▸ **Problem to work on**: Reproduce the following entries verbatim, from the first line to the last.

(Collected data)

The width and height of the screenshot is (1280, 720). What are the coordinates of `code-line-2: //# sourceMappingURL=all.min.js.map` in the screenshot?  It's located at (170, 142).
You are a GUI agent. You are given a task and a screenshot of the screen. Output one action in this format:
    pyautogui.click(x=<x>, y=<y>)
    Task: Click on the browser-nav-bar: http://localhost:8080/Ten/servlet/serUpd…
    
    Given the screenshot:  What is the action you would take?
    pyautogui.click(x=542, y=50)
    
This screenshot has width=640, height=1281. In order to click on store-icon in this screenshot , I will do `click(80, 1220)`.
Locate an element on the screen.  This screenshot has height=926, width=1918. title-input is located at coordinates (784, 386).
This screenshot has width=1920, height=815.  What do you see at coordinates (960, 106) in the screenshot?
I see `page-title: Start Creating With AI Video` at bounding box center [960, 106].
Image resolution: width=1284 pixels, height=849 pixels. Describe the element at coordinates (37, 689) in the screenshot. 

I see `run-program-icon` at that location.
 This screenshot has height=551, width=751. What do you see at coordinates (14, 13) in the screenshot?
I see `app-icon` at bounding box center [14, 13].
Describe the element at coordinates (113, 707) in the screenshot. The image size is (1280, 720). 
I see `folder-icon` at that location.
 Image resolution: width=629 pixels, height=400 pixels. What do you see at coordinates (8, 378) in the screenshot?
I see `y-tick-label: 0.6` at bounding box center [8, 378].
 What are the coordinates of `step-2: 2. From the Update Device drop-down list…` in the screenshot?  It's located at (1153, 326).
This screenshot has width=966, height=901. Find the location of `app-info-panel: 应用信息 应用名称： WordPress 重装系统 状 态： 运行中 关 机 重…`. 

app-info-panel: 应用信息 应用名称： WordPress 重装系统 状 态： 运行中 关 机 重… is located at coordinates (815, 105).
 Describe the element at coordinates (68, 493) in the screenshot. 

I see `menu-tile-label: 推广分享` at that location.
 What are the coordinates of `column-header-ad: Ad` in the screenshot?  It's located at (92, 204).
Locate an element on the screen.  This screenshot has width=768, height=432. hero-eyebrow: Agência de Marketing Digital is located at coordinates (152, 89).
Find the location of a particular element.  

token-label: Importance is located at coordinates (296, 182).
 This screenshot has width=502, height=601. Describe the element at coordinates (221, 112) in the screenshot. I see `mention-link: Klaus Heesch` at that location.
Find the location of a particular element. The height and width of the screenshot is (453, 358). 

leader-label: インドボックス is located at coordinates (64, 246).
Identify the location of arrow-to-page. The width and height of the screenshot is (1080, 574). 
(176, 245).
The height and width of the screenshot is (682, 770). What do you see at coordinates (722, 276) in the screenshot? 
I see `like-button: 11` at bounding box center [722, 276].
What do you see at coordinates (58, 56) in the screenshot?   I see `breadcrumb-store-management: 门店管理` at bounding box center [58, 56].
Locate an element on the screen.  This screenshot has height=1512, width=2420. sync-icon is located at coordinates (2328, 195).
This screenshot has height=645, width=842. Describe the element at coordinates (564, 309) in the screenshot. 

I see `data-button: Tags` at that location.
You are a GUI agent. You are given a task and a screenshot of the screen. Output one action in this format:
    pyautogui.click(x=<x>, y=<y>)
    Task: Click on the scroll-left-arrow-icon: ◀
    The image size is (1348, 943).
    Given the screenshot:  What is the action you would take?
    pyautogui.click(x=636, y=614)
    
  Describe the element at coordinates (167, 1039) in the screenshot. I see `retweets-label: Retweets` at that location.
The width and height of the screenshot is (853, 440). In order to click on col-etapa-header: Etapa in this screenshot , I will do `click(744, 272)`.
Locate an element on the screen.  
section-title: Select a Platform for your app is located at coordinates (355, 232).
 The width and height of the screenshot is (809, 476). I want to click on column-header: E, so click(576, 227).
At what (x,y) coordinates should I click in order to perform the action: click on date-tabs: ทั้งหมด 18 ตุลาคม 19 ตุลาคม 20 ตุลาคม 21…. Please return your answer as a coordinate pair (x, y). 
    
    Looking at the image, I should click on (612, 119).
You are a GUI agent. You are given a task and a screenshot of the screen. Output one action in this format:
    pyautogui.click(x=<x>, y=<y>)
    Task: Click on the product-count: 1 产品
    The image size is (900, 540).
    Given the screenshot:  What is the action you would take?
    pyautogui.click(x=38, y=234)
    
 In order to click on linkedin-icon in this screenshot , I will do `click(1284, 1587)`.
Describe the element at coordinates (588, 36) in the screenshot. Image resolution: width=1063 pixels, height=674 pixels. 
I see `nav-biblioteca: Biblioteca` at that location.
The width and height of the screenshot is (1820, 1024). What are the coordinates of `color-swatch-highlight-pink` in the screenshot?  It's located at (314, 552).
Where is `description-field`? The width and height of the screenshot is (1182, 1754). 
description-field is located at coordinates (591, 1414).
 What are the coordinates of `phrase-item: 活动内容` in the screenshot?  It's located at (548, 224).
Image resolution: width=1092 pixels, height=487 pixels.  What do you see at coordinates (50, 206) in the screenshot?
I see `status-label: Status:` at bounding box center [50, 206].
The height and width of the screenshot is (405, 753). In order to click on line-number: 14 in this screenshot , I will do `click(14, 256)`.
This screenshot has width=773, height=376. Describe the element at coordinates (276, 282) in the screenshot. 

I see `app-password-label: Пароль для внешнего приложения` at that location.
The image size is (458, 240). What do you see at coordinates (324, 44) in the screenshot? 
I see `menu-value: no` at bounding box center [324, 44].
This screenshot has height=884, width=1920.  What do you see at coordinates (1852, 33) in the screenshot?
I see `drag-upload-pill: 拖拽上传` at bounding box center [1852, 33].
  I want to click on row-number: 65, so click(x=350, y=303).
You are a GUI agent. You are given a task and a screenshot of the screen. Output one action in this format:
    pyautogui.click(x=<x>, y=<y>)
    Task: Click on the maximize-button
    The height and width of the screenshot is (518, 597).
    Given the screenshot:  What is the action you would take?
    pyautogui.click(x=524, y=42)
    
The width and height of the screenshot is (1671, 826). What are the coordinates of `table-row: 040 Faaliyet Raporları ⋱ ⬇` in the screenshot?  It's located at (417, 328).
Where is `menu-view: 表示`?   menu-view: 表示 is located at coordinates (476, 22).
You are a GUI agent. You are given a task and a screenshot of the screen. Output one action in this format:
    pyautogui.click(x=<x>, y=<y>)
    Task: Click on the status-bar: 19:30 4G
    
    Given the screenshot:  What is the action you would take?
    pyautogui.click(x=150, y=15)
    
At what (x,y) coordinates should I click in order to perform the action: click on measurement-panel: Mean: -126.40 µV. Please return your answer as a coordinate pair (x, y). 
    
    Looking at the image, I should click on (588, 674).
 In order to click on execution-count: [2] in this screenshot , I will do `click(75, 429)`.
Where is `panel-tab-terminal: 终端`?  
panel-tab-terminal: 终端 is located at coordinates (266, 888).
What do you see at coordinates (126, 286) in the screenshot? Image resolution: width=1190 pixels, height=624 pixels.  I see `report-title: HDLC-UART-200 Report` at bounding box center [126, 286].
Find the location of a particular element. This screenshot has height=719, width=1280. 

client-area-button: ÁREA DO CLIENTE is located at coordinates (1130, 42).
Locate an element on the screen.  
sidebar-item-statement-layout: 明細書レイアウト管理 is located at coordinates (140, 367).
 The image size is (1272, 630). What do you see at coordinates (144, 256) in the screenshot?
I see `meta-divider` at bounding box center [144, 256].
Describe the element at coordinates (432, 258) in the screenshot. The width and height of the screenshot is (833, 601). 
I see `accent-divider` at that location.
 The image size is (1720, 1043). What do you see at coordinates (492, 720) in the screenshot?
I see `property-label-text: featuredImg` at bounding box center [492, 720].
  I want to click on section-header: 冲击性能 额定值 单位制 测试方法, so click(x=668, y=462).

▸ **Exercise response**:
The width and height of the screenshot is (1280, 720). What are the coordinates of `code-line-2: //# sourceMappingURL=all.min.js.map` in the screenshot?  It's located at (170, 142).
You are a GUI agent. You are given a task and a screenshot of the screen. Output one action in this format:
    pyautogui.click(x=<x>, y=<y>)
    Task: Click on the browser-nav-bar: http://localhost:8080/Ten/servlet/serUpd…
    
    Given the screenshot:  What is the action you would take?
    pyautogui.click(x=542, y=50)
    
This screenshot has width=640, height=1281. In order to click on store-icon in this screenshot , I will do `click(80, 1220)`.
Locate an element on the screen.  This screenshot has height=926, width=1918. title-input is located at coordinates (784, 386).
This screenshot has width=1920, height=815.  What do you see at coordinates (960, 106) in the screenshot?
I see `page-title: Start Creating With AI Video` at bounding box center [960, 106].
Image resolution: width=1284 pixels, height=849 pixels. Describe the element at coordinates (37, 689) in the screenshot. 

I see `run-program-icon` at that location.
 This screenshot has height=551, width=751. What do you see at coordinates (14, 13) in the screenshot?
I see `app-icon` at bounding box center [14, 13].
Describe the element at coordinates (113, 707) in the screenshot. The image size is (1280, 720). 
I see `folder-icon` at that location.
 Image resolution: width=629 pixels, height=400 pixels. What do you see at coordinates (8, 378) in the screenshot?
I see `y-tick-label: 0.6` at bounding box center [8, 378].
 What are the coordinates of `step-2: 2. From the Update Device drop-down list…` in the screenshot?  It's located at (1153, 326).
This screenshot has width=966, height=901. Find the location of `app-info-panel: 应用信息 应用名称： WordPress 重装系统 状 态： 运行中 关 机 重…`. 

app-info-panel: 应用信息 应用名称： WordPress 重装系统 状 态： 运行中 关 机 重… is located at coordinates (815, 105).
 Describe the element at coordinates (68, 493) in the screenshot. 

I see `menu-tile-label: 推广分享` at that location.
 What are the coordinates of `column-header-ad: Ad` in the screenshot?  It's located at (92, 204).
Locate an element on the screen.  This screenshot has width=768, height=432. hero-eyebrow: Agência de Marketing Digital is located at coordinates (152, 89).
Find the location of a particular element.  

token-label: Importance is located at coordinates (296, 182).
 This screenshot has width=502, height=601. Describe the element at coordinates (221, 112) in the screenshot. I see `mention-link: Klaus Heesch` at that location.
Find the location of a particular element. The height and width of the screenshot is (453, 358). 

leader-label: インドボックス is located at coordinates (64, 246).
Identify the location of arrow-to-page. The width and height of the screenshot is (1080, 574). 
(176, 245).
The height and width of the screenshot is (682, 770). What do you see at coordinates (722, 276) in the screenshot? 
I see `like-button: 11` at bounding box center [722, 276].
What do you see at coordinates (58, 56) in the screenshot?   I see `breadcrumb-store-management: 门店管理` at bounding box center [58, 56].
Locate an element on the screen.  This screenshot has height=1512, width=2420. sync-icon is located at coordinates (2328, 195).
This screenshot has height=645, width=842. Describe the element at coordinates (564, 309) in the screenshot. 

I see `data-button: Tags` at that location.
You are a GUI agent. You are given a task and a screenshot of the screen. Output one action in this format:
    pyautogui.click(x=<x>, y=<y>)
    Task: Click on the scroll-left-arrow-icon: ◀
    The image size is (1348, 943).
    Given the screenshot:  What is the action you would take?
    pyautogui.click(x=636, y=614)
    
  Describe the element at coordinates (167, 1039) in the screenshot. I see `retweets-label: Retweets` at that location.
The width and height of the screenshot is (853, 440). In order to click on col-etapa-header: Etapa in this screenshot , I will do `click(744, 272)`.
Locate an element on the screen.  
section-title: Select a Platform for your app is located at coordinates (355, 232).
 The width and height of the screenshot is (809, 476). I want to click on column-header: E, so click(576, 227).
At what (x,y) coordinates should I click in order to perform the action: click on date-tabs: ทั้งหมด 18 ตุลาคม 19 ตุลาคม 20 ตุลาคม 21…. Please return your answer as a coordinate pair (x, y). 
    
    Looking at the image, I should click on (612, 119).
You are a GUI agent. You are given a task and a screenshot of the screen. Output one action in this format:
    pyautogui.click(x=<x>, y=<y>)
    Task: Click on the product-count: 1 产品
    The image size is (900, 540).
    Given the screenshot:  What is the action you would take?
    pyautogui.click(x=38, y=234)
    
 In order to click on linkedin-icon in this screenshot , I will do `click(1284, 1587)`.
Describe the element at coordinates (588, 36) in the screenshot. Image resolution: width=1063 pixels, height=674 pixels. 
I see `nav-biblioteca: Biblioteca` at that location.
The width and height of the screenshot is (1820, 1024). What are the coordinates of `color-swatch-highlight-pink` in the screenshot?  It's located at (314, 552).
Where is `description-field`? The width and height of the screenshot is (1182, 1754). 
description-field is located at coordinates (591, 1414).
 What are the coordinates of `phrase-item: 活动内容` in the screenshot?  It's located at (548, 224).
Image resolution: width=1092 pixels, height=487 pixels.  What do you see at coordinates (50, 206) in the screenshot?
I see `status-label: Status:` at bounding box center [50, 206].
The height and width of the screenshot is (405, 753). In order to click on line-number: 14 in this screenshot , I will do `click(14, 256)`.
This screenshot has width=773, height=376. Describe the element at coordinates (276, 282) in the screenshot. 

I see `app-password-label: Пароль для внешнего приложения` at that location.
The image size is (458, 240). What do you see at coordinates (324, 44) in the screenshot? 
I see `menu-value: no` at bounding box center [324, 44].
This screenshot has height=884, width=1920.  What do you see at coordinates (1852, 33) in the screenshot?
I see `drag-upload-pill: 拖拽上传` at bounding box center [1852, 33].
  I want to click on row-number: 65, so click(x=350, y=303).
You are a GUI agent. You are given a task and a screenshot of the screen. Output one action in this format:
    pyautogui.click(x=<x>, y=<y>)
    Task: Click on the maximize-button
    The height and width of the screenshot is (518, 597).
    Given the screenshot:  What is the action you would take?
    pyautogui.click(x=524, y=42)
    
The width and height of the screenshot is (1671, 826). What are the coordinates of `table-row: 040 Faaliyet Raporları ⋱ ⬇` in the screenshot?  It's located at (417, 328).
Where is `menu-view: 表示`?   menu-view: 表示 is located at coordinates (476, 22).
You are a GUI agent. You are given a task and a screenshot of the screen. Output one action in this format:
    pyautogui.click(x=<x>, y=<y>)
    Task: Click on the status-bar: 19:30 4G
    
    Given the screenshot:  What is the action you would take?
    pyautogui.click(x=150, y=15)
    
At what (x,y) coordinates should I click in order to perform the action: click on measurement-panel: Mean: -126.40 µV. Please return your answer as a coordinate pair (x, y). 
    
    Looking at the image, I should click on (588, 674).
 In order to click on execution-count: [2] in this screenshot , I will do `click(75, 429)`.
Where is `panel-tab-terminal: 终端`?  
panel-tab-terminal: 终端 is located at coordinates (266, 888).
What do you see at coordinates (126, 286) in the screenshot? Image resolution: width=1190 pixels, height=624 pixels.  I see `report-title: HDLC-UART-200 Report` at bounding box center [126, 286].
Find the location of a particular element. This screenshot has height=719, width=1280. 

client-area-button: ÁREA DO CLIENTE is located at coordinates (1130, 42).
Locate an element on the screen.  
sidebar-item-statement-layout: 明細書レイアウト管理 is located at coordinates (140, 367).
 The image size is (1272, 630). What do you see at coordinates (144, 256) in the screenshot?
I see `meta-divider` at bounding box center [144, 256].
Describe the element at coordinates (432, 258) in the screenshot. The width and height of the screenshot is (833, 601). 
I see `accent-divider` at that location.
 The image size is (1720, 1043). What do you see at coordinates (492, 720) in the screenshot?
I see `property-label-text: featuredImg` at bounding box center [492, 720].
  I want to click on section-header: 冲击性能 额定值 单位制 测试方法, so click(x=668, y=462).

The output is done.